The following is an excerpt from a conversation I had with a newly acquainted food friend.
JP: Hey do you want to go to lunch?
JT: Sure, where are we going?
JP: This place called Painter’s Palate.
JT: What kind of a name is that? What kind of food do they serve?
JP: Thai-Italian fusion…
JT:…oh dear god.
Admittedly, fusion cuisine doesn’t have a great reputation here Eat a Duck HQ, so I kept my hopes in check as I made my way to the newborn restaurant from the folks behind Sarasota’s Thai outpost, Drunken Poet. I was the first to arrive, so I had a moment to study the menu, hoping to glean some information on the upcoming meal. I was happy to see that most of the menu was rooted firmly in Southeast Asia with a few exceptions, like the pizza and tartine sections. Thai pizza sounds enticing…but with marinara sauce? Brie and curry tartine? Suffice it to say I was concerned about Painter’s Palate. Thai-Italian fusion, a name that gives no clue about what kind of food you might find, an empty dining room, things were looking grim.
My concern didn’t have time to change to worry before my compatriots arrived. Since we were the only diners, we asked to see the dinner menu as the lunch version was missing a couple of items we had heard good things about. The first glimmer of hope came as we read through the appetizer section…and then proceeded to order every item, along with a spicy basil pizza for good measure.
Any worries I had were immediately assuaged when an order of duck rolls arrived. An intriguing tartar-like sauce bound the crispy, golden rolls to the plate. I was knocked out by the succulent duck meat, juicy and full of spices. The Thaicos followed and were another early hit. Healthy slabs of lightly seared ahi tuna topped with fresh seaweed salad laid in a crisp shrimp chip were delicious. In my opinion it could have done without the imitation crab underneath, but it didn’t take away from the dish.
The crispy wings were a small misstep as they seemed to have been left in the fryer a touch too long and the accompanying jar seemed to contain straight duck sauce. I can’t blame the chef too much since we did bombard him with a large order, at the same time as I said, we were the only ones there. At the time, Painter’s Palate had been open less than a week, so I’m willing to give them the benefit of the doubt.
The appetizers continued to arrive at machine gun pace. Crispy shrimp in a creamy sriracha sauce were a unanimous winner. Perfectly cooked with tender meat and a nice crisp fried shell. I found this sauce to be much tastier than the one that came with the wings.
Simple inari pockets stuffed with more seaweed salad were a welcome, and very tasty reprieve from the fried assault…which was continued by two fantastic Thai “corn dogs”. The now familiar creamy sauce was present to brighten up the panko breading and was helped along by a refreshing hit of kaffir lime in the dog itself.

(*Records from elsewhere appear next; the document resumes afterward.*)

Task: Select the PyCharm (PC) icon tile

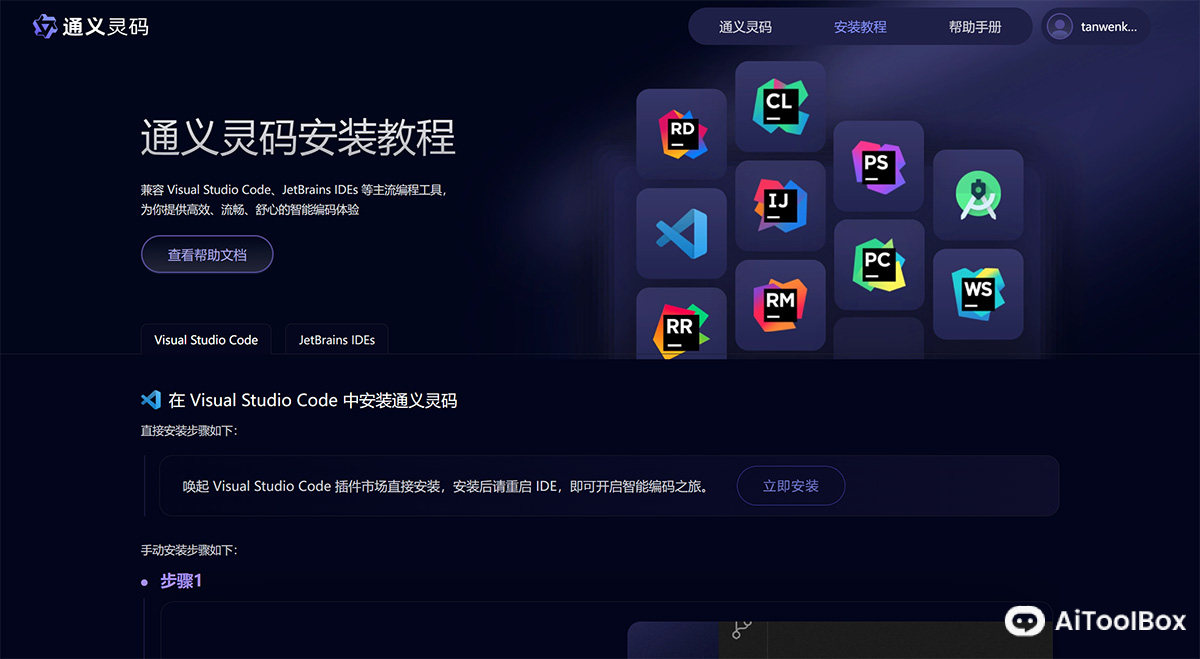Action: pyautogui.click(x=878, y=265)
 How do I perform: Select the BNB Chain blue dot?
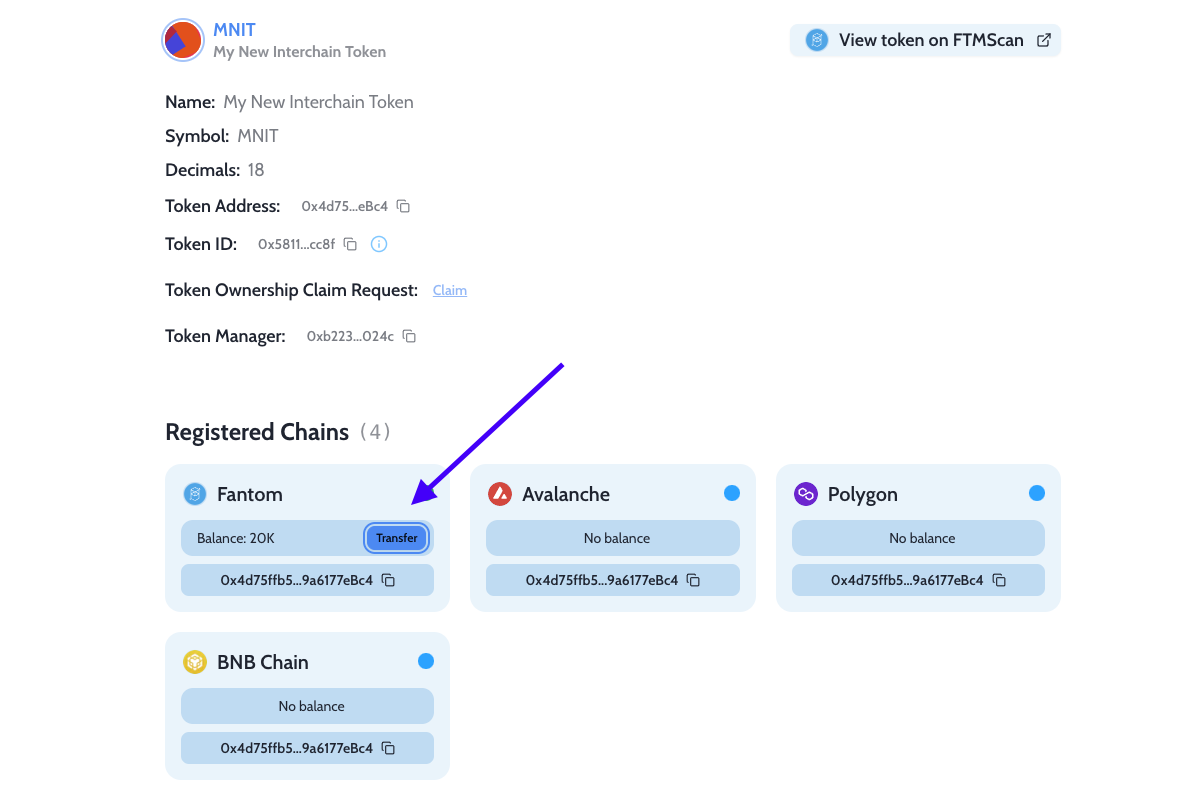coord(426,661)
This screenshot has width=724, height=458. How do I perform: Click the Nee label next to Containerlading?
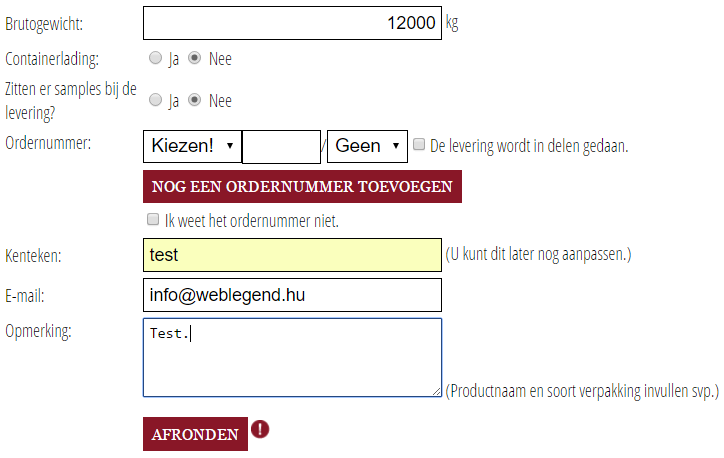[220, 59]
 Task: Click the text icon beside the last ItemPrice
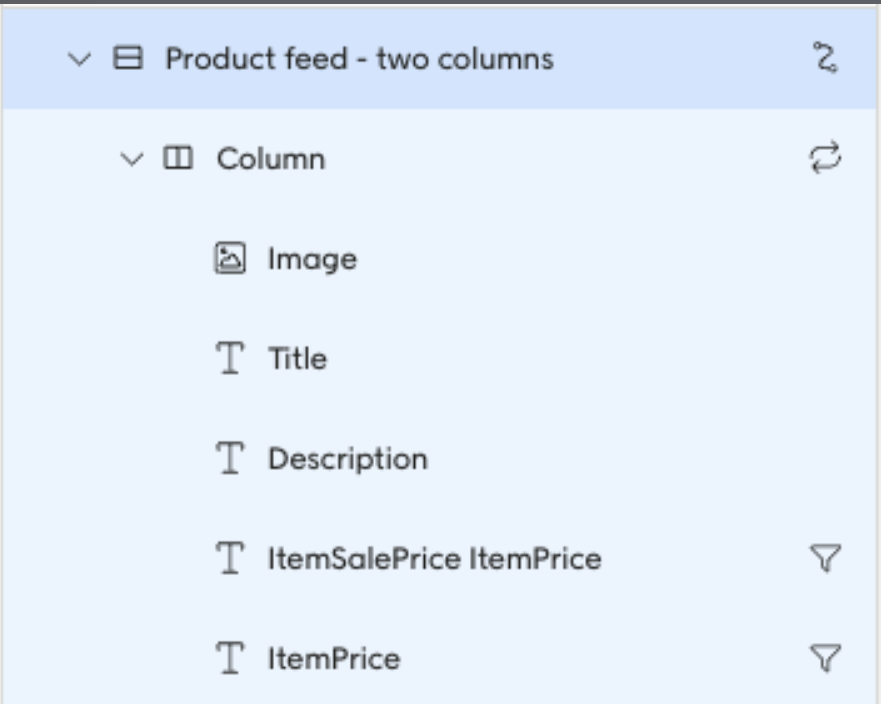tap(230, 658)
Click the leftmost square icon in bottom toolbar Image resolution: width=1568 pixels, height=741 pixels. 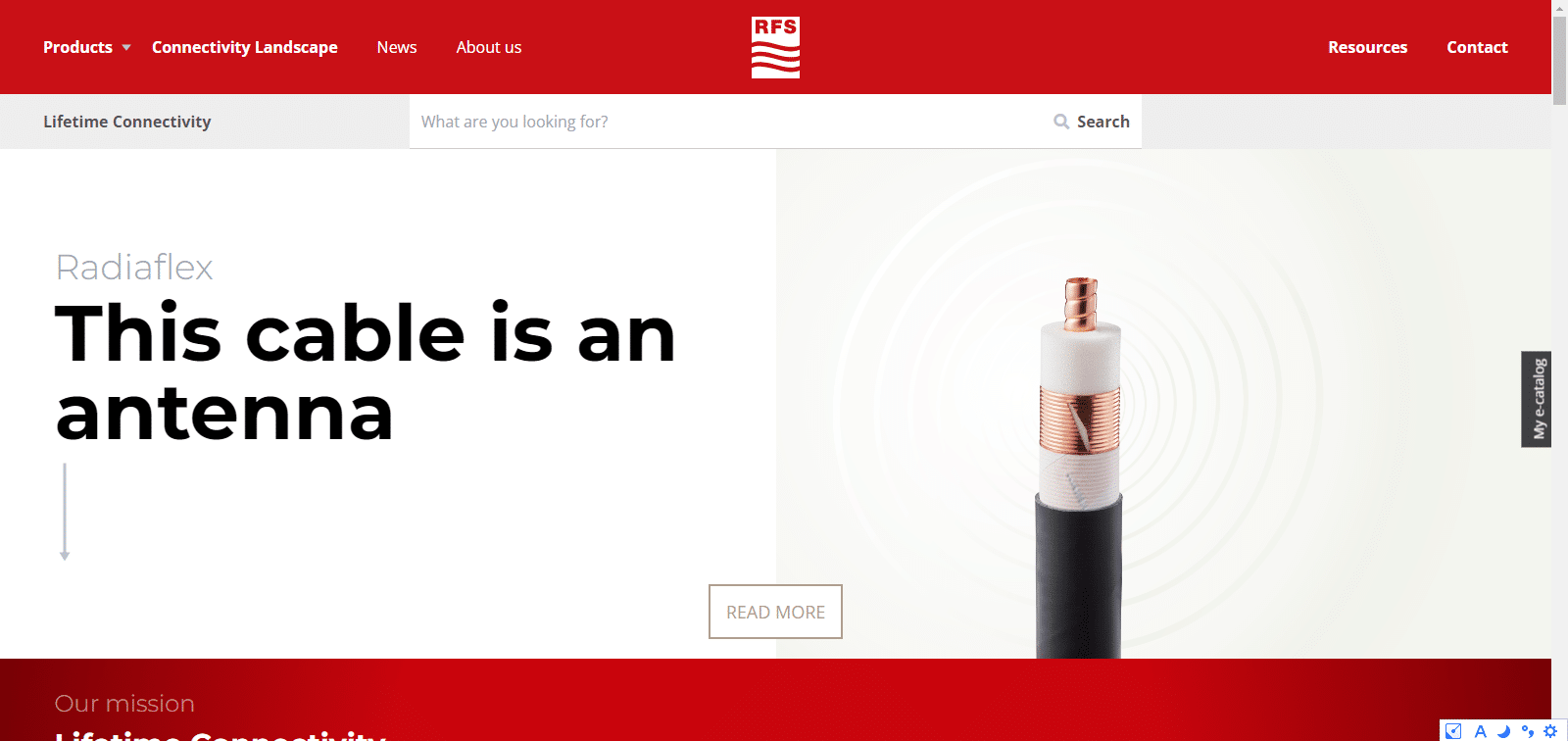tap(1454, 731)
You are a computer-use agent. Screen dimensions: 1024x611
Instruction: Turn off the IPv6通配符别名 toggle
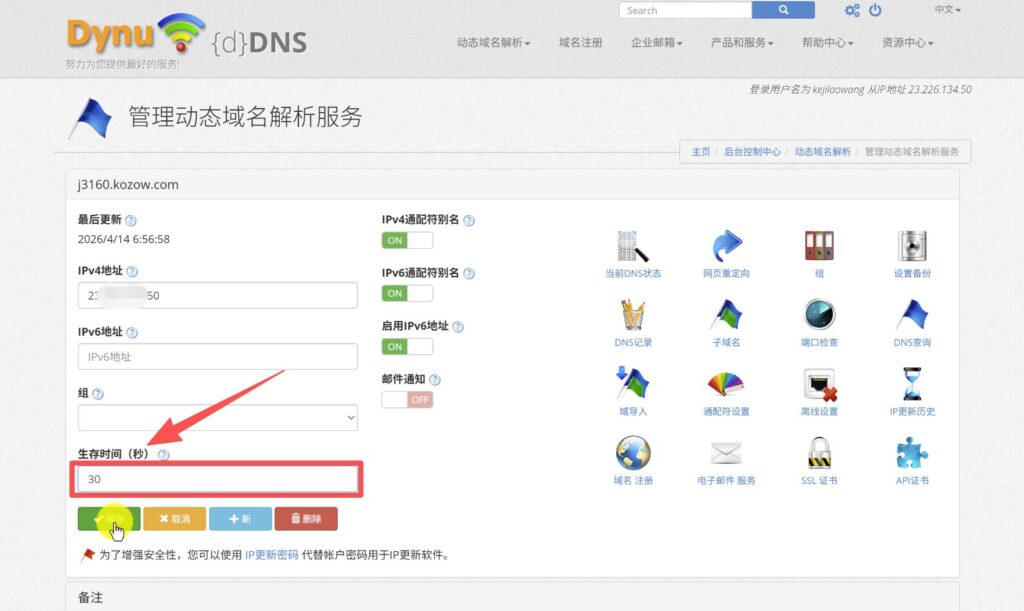pos(406,292)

We heard the chef hails from Belgium, so it was only right to sample his frites. They cut them thick at Painter’s Palate, leaving a soft interior , a good fry and were paired, as is the custom, with a clearly homemade mayo. It was a touch salty, but a strong citrus note helped offset.
The aforementioned red curry and brie tartine arrived to three pairs of raised eyebrows. Unfortunately this dish fell flat due to the clunky ingredient combinations. Three pieces of toasted bread topped with melted brie and bacon weren’t bad in and of themselves. However they sat on a warm bed of spinach, peppers, tomatoes and walnuts all in a red curry sauce which was noticeably missing any curry flavor.
The spicy basil pizza arrived to settle our debate about marinara sauce at a Thai joint. This did not suck. Far from it in fact. It was a beautiful pie, with a crisp crust, not underdone despite the copious amounts of ground beef and sweet caramelized onions riding on the dough. A fried egg was a nice touch but didn’t add much to the flavor. I actually think the pizzas could take to Thai flavors quite well. Get rid of the cheese and marinara sauce and throw in some spicy red curry, shrimp paste pizza and pickled lemongrass. I’m no chef but I can see the possibilities! I’d like to see the chef get creative here, they’ve got that pizza oven, so why not stray from Italy in lieu of Thailand?
In restaurant terms, Painter’s Palate is still in its infancy, only a couple of weeks old, but they’re already off to a great start with some truly impressive dishes. If they can tighten up some small mistakes, rework that tartine section and really commit to exploring what’s possible when Giuseppe and Pravat put their heads together, they could have a real hit on their hands. This place deserves to be packed, so beat the hipsters and get to Painter’s Palate before it gets too cool!